Could you retype every line of the data underneath without altering anything?

Listed records Start Marker

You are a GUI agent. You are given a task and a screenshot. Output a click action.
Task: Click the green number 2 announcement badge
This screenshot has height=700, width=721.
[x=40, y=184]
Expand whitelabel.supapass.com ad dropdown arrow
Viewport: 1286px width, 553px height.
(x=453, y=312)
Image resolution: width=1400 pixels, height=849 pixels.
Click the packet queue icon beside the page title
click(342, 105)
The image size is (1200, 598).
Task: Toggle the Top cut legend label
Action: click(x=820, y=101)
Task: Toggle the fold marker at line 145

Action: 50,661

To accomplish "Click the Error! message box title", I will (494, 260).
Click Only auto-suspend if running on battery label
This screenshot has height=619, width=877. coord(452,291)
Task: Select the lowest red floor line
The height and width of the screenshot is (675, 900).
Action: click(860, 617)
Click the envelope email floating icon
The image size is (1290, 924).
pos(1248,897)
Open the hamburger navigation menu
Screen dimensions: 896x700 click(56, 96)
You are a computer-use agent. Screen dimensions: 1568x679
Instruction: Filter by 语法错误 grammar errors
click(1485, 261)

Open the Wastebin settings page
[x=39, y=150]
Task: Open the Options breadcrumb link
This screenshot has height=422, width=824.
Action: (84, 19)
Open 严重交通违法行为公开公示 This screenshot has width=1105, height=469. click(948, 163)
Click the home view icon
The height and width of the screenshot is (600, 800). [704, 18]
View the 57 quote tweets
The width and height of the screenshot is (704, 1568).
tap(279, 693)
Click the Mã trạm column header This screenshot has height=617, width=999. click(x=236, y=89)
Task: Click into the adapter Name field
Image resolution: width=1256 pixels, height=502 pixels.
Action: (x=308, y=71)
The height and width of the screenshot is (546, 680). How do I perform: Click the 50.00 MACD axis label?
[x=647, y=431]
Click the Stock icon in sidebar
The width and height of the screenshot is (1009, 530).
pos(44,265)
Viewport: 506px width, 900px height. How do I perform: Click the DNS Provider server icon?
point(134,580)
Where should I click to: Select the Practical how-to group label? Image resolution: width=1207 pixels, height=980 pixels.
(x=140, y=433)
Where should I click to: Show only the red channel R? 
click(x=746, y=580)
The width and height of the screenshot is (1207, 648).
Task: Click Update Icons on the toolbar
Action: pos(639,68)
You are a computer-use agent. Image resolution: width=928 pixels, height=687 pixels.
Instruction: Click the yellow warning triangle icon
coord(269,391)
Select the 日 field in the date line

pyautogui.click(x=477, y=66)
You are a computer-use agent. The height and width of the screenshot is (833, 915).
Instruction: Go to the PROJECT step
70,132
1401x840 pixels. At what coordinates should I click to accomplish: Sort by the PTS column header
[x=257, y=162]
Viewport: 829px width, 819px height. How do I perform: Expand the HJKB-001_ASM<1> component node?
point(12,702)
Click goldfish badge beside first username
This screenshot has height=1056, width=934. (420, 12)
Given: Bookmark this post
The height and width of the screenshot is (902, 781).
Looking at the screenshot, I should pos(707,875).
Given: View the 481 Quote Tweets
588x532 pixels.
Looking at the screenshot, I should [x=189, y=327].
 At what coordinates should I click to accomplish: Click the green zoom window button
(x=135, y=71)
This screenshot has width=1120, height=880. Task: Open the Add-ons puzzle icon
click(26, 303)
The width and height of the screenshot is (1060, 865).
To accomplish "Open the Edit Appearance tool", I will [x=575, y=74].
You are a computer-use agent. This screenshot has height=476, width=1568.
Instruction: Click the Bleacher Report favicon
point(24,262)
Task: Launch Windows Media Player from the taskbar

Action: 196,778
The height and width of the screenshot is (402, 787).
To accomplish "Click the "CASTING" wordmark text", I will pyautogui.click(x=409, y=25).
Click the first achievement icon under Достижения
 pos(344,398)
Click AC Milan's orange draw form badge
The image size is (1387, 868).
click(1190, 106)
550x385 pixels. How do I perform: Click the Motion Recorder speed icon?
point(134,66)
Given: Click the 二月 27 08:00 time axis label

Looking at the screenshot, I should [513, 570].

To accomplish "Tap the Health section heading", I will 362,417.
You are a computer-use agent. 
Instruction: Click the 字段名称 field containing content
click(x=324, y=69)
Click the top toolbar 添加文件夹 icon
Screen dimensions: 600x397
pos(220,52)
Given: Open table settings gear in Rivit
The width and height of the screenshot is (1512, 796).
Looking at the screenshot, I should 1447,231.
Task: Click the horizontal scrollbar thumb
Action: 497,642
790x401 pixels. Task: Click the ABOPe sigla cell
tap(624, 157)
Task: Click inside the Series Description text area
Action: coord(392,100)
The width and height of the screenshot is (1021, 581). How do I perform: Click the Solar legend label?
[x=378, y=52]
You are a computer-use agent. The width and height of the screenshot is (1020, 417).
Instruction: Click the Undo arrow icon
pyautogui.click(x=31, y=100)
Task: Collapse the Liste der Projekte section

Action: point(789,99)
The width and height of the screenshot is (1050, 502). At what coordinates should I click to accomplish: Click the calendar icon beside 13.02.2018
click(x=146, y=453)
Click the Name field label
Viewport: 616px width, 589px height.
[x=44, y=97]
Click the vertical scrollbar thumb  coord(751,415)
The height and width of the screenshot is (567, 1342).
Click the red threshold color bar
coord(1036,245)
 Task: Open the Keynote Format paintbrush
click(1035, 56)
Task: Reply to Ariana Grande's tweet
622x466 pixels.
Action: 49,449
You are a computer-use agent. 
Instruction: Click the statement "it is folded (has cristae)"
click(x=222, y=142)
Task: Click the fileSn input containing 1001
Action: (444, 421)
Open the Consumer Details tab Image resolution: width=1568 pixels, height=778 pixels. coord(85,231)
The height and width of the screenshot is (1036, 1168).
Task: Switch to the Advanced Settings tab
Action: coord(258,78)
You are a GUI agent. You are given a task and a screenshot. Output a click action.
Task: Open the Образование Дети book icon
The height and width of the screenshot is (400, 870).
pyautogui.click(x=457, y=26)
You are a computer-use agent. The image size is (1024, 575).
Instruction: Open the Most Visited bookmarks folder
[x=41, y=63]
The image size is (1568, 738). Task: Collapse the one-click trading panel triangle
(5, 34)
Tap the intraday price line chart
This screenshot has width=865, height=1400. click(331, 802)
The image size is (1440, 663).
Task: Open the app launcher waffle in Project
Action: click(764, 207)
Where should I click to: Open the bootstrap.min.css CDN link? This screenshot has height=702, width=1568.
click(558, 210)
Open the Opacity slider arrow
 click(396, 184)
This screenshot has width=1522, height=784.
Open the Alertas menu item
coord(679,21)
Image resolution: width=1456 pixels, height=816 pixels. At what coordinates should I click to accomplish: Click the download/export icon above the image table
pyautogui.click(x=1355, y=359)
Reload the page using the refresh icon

Listed records End Marker

Answer below:
You are a GUI agent. You are given a task and a screenshot. Output a click action.
Task: Click the green number 2 announcement badge
This screenshot has height=700, width=721.
[x=40, y=184]
Expand whitelabel.supapass.com ad dropdown arrow
Viewport: 1286px width, 553px height.
(x=453, y=312)
Image resolution: width=1400 pixels, height=849 pixels.
Click the packet queue icon beside the page title
click(342, 105)
The image size is (1200, 598).
Task: Toggle the Top cut legend label
Action: click(x=820, y=101)
Task: Toggle the fold marker at line 145

Action: 50,661

To accomplish "Click the Error! message box title", I will (494, 260).
Click Only auto-suspend if running on battery label
This screenshot has height=619, width=877. coord(452,291)
Task: Select the lowest red floor line
The height and width of the screenshot is (675, 900).
Action: click(860, 617)
Click the envelope email floating icon
The image size is (1290, 924).
pos(1248,897)
Open the hamburger navigation menu
Screen dimensions: 896x700 click(56, 96)
You are a computer-use agent. Screen dimensions: 1568x679
Instruction: Filter by 语法错误 grammar errors
click(1485, 261)

Open the Wastebin settings page
[x=39, y=150]
Task: Open the Options breadcrumb link
This screenshot has height=422, width=824.
Action: (84, 19)
Open 严重交通违法行为公开公示 This screenshot has width=1105, height=469. click(948, 163)
Click the home view icon
The height and width of the screenshot is (600, 800). [704, 18]
View the 57 quote tweets
The width and height of the screenshot is (704, 1568).
tap(279, 693)
Click the Mã trạm column header This screenshot has height=617, width=999. click(x=236, y=89)
Task: Click into the adapter Name field
Image resolution: width=1256 pixels, height=502 pixels.
Action: (x=308, y=71)
The height and width of the screenshot is (546, 680). How do I perform: Click the 50.00 MACD axis label?
[x=647, y=431]
Click the Stock icon in sidebar
The width and height of the screenshot is (1009, 530).
pos(44,265)
Viewport: 506px width, 900px height. How do I perform: Click the DNS Provider server icon?
point(134,580)
Where should I click to: Select the Practical how-to group label? Image resolution: width=1207 pixels, height=980 pixels.
(x=140, y=433)
Where should I click to: Show only the red channel R? 
click(x=746, y=580)
The width and height of the screenshot is (1207, 648).
Task: Click Update Icons on the toolbar
Action: pos(639,68)
You are a computer-use agent. Image resolution: width=928 pixels, height=687 pixels.
Instruction: Click the yellow warning triangle icon
coord(269,391)
Select the 日 field in the date line

pyautogui.click(x=477, y=66)
You are a computer-use agent. The height and width of the screenshot is (833, 915).
Instruction: Go to the PROJECT step
70,132
1401x840 pixels. At what coordinates should I click to accomplish: Sort by the PTS column header
[x=257, y=162]
Viewport: 829px width, 819px height. How do I perform: Expand the HJKB-001_ASM<1> component node?
point(12,702)
Click goldfish badge beside first username
This screenshot has height=1056, width=934. (420, 12)
Given: Bookmark this post
The height and width of the screenshot is (902, 781).
Looking at the screenshot, I should pos(707,875).
Given: View the 481 Quote Tweets
588x532 pixels.
Looking at the screenshot, I should [x=189, y=327].
 At what coordinates should I click to accomplish: Click the green zoom window button
(x=135, y=71)
This screenshot has width=1120, height=880. Task: Open the Add-ons puzzle icon
click(26, 303)
The width and height of the screenshot is (1060, 865).
To accomplish "Open the Edit Appearance tool", I will [x=575, y=74].
You are a computer-use agent. This screenshot has height=476, width=1568.
Instruction: Click the Bleacher Report favicon
point(24,262)
Task: Launch Windows Media Player from the taskbar

Action: 196,778
The height and width of the screenshot is (402, 787).
To accomplish "Click the "CASTING" wordmark text", I will pyautogui.click(x=409, y=25).
Click the first achievement icon under Достижения
 pos(344,398)
Click AC Milan's orange draw form badge
The image size is (1387, 868).
click(1190, 106)
550x385 pixels. How do I perform: Click the Motion Recorder speed icon?
point(134,66)
Given: Click the 二月 27 08:00 time axis label

Looking at the screenshot, I should [513, 570].

To accomplish "Tap the Health section heading", I will 362,417.
You are a computer-use agent. 
Instruction: Click the 字段名称 field containing content
click(x=324, y=69)
Click the top toolbar 添加文件夹 icon
Screen dimensions: 600x397
pos(220,52)
Given: Open table settings gear in Rivit
The width and height of the screenshot is (1512, 796).
Looking at the screenshot, I should 1447,231.
Task: Click the horizontal scrollbar thumb
Action: 497,642
790x401 pixels. Task: Click the ABOPe sigla cell
tap(624, 157)
Task: Click inside the Series Description text area
Action: coord(392,100)
The width and height of the screenshot is (1021, 581). How do I perform: Click the Solar legend label?
[x=378, y=52]
You are a computer-use agent. The width and height of the screenshot is (1020, 417).
Instruction: Click the Undo arrow icon
pyautogui.click(x=31, y=100)
Task: Collapse the Liste der Projekte section

Action: point(789,99)
The width and height of the screenshot is (1050, 502). At what coordinates should I click to accomplish: Click the calendar icon beside 13.02.2018
click(x=146, y=453)
Click the Name field label
Viewport: 616px width, 589px height.
[x=44, y=97]
Click the vertical scrollbar thumb  coord(751,415)
The height and width of the screenshot is (567, 1342).
Click the red threshold color bar
coord(1036,245)
 Task: Open the Keynote Format paintbrush
click(1035, 56)
Task: Reply to Ariana Grande's tweet
622x466 pixels.
Action: 49,449
You are a computer-use agent. 
Instruction: Click the statement "it is folded (has cristae)"
click(x=222, y=142)
Task: Click the fileSn input containing 1001
Action: (444, 421)
Open the Consumer Details tab Image resolution: width=1568 pixels, height=778 pixels. coord(85,231)
The height and width of the screenshot is (1036, 1168).
Task: Switch to the Advanced Settings tab
Action: coord(258,78)
You are a GUI agent. You are given a task and a screenshot. Output a click action.
Task: Open the Образование Дети book icon
The height and width of the screenshot is (400, 870).
pyautogui.click(x=457, y=26)
You are a computer-use agent. The image size is (1024, 575).
Instruction: Open the Most Visited bookmarks folder
[x=41, y=63]
The image size is (1568, 738). Task: Collapse the one-click trading panel triangle
(5, 34)
Tap the intraday price line chart
This screenshot has width=865, height=1400. click(331, 802)
The image size is (1440, 663).
Task: Open the app launcher waffle in Project
Action: click(764, 207)
Where should I click to: Open the bootstrap.min.css CDN link? This screenshot has height=702, width=1568.
click(558, 210)
Open the Opacity slider arrow
 click(396, 184)
This screenshot has width=1522, height=784.
Open the Alertas menu item
coord(679,21)
Image resolution: width=1456 pixels, height=816 pixels. At what coordinates should I click to accomplish: Click the download/export icon above the image table
pyautogui.click(x=1355, y=359)
Reload the page using the refresh icon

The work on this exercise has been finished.